Nonstop review: ‘Green Lantern’

By Myong Choi
Special to Nonstop

Although I’m an admitted fan boy (see my review for “X-Men: First Class”), I was always more of a Marvel Comics guy than a DC guy, so characters not named Batman and Superman from the DC universe were unfamiliar to me. Sure, I knew of them, but I didn’t really know them. Green Lantern falls into that category. The only thing I knew about this character was that he wore a ring that enabled him to project his thoughts into tactile objects.

So it was with virtually a clean slate that I watched “Green Lantern” and I found myself actually interested in the history of the Green Lantern Corps. Hundreds, if not thousands, of Green Lanterns are chosen to protect their sectors of the universe, with their powers generated by will (represented by the color green). When an evil entity named Parallax emerges, feeding on fear (represented by the color yellow), it’s up to the Green Lanterns to put a stop to him. However, when one of the Lanterns is wounded while fighting Parallax, he flees to Earth to find a suitable successor. His ring chooses hotshot pilot Hal Jordan (Ryan Reynolds), and it’s now up to him to learn the powers of the ring and protect his planet.

The film’s premise is interesting, but as with many big budget blockbusters, the execution falls short. Once the action scenes began, I enjoyed the use of the ring’s powers, but wished they could have been displayed more prominently. With a power that basically has no limits or rules, there definitely was a lack of creativity in displaying its capabilities.

Director Martin Campbell may also have been a bit out of his element with such a big-budget, special effects film. His resume includes two James Bond films (“Goldeneye” and “Casino Royale”) as well as the very solid “Legend of Zorro,” so he’s proven he can direct big-budget action. However, a film such as this one, so heavily dependent on CGI and anchored in an alien realm, requires a more imaginative eye than I think he has. There were special effect scenes that were too familiar, producing a “been there, done that” feel, and there was no sense of threat from the villain whatsoever. Campbell also directed some scenes in a cheesy, cheap horror film manner, making me wonder whether the choice was deliberate.
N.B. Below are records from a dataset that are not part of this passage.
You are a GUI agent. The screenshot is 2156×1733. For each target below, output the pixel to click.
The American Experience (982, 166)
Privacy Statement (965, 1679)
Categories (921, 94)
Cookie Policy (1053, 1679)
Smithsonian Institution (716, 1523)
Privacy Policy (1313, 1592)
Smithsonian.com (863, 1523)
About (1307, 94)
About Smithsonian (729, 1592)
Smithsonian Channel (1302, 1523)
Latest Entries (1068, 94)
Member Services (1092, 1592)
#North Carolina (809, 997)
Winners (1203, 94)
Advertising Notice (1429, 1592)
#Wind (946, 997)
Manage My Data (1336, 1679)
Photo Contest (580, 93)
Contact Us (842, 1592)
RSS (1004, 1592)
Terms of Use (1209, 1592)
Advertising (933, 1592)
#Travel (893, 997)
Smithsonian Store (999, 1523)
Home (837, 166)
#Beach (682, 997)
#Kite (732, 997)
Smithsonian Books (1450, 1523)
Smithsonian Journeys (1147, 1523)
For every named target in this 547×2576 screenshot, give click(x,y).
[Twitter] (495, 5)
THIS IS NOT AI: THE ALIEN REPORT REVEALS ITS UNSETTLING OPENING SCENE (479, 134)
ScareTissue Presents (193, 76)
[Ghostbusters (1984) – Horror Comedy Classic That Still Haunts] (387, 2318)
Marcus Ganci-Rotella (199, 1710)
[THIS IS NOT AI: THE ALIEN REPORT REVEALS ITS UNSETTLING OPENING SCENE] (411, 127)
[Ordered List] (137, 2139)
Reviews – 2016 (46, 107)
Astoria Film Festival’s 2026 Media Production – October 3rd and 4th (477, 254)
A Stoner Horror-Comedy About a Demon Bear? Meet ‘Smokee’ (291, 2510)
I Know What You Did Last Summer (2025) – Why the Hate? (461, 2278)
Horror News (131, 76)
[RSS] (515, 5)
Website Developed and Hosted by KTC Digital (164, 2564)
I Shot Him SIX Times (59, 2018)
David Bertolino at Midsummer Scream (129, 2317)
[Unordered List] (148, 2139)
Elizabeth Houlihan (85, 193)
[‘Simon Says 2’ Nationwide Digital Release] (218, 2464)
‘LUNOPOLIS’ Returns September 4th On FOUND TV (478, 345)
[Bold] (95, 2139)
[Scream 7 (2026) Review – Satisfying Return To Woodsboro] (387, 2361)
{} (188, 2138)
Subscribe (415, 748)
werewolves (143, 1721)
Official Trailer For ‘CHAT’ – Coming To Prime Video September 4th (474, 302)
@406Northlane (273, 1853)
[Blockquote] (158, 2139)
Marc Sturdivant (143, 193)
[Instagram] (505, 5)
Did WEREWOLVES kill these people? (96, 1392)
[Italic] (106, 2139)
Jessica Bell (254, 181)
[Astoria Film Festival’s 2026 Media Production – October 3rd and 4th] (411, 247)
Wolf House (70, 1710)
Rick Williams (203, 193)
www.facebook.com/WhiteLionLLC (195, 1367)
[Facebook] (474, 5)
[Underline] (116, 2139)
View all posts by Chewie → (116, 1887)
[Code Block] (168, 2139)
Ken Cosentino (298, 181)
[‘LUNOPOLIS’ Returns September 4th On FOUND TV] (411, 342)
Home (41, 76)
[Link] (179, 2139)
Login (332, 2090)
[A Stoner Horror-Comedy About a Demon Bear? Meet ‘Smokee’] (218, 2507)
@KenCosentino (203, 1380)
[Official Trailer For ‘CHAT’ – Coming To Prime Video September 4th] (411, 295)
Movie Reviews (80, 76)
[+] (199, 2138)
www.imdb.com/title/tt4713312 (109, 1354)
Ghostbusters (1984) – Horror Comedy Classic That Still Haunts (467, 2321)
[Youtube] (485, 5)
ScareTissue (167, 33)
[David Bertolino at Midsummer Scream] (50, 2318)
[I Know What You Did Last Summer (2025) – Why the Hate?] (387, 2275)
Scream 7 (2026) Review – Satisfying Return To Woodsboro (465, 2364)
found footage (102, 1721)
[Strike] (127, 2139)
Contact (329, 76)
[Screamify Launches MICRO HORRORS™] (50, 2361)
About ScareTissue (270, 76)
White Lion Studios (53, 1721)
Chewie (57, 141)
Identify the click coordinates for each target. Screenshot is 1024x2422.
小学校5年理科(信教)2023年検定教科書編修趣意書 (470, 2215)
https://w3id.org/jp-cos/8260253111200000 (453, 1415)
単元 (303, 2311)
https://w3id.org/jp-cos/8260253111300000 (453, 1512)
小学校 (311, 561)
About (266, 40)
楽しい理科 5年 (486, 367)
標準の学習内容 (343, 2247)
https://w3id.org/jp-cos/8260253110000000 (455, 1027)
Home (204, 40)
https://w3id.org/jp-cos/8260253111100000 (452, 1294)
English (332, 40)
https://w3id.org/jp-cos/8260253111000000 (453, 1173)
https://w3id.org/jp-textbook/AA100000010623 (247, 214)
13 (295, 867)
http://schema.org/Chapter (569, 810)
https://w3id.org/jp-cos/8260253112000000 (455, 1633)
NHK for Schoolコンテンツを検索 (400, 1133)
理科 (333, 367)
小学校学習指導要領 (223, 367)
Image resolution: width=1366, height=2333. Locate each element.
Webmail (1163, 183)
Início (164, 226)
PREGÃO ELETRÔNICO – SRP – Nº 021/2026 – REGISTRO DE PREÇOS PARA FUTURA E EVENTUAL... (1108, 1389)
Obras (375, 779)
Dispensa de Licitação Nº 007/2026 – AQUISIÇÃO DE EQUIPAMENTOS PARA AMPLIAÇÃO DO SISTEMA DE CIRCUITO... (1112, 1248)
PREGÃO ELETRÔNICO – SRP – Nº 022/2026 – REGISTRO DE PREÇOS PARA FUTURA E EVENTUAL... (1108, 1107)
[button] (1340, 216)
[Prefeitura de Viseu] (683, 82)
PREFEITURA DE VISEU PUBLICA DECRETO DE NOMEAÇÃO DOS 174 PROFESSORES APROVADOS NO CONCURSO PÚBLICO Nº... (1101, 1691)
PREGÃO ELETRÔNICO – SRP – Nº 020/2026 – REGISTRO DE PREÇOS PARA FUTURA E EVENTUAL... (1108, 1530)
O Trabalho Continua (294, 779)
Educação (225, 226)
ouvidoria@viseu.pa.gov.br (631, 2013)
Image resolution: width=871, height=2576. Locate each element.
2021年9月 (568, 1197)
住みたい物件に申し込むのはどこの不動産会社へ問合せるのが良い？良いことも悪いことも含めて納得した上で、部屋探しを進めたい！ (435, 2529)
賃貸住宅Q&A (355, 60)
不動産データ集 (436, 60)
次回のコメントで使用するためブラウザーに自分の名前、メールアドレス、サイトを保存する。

I kept thinking he was unsuccessfully trying to emulate “Spiderman” director Sam Raimi, whose roots are in horror.

As for the performances, Reynolds was fine as a cocky pilot with Daddy issues, although it was too much like Maverick in “Top Gun.” You could feel his earnestness trying to make the material work. Peter Sarsgaard as scientist Hector Hammond was too over-the-top after being infected by Parallax, and I just wanted him to stop screaming all the time. Blake Lively does a decent job as Hal’s love interest, although she doesn’t yet have the chops to bring depth to the role like Natalie Portman (“Thor”) and Gwyneth Paltrow (“Iron Man”) did with similar characters.

So while “Green Lantern” is not a terrible film, it’s not memorable either. It’s just another example of lightweight summer fare. An extra scene after the credits hints toward a sequel, but the public will ultimately decide if this story deserves a second chapter.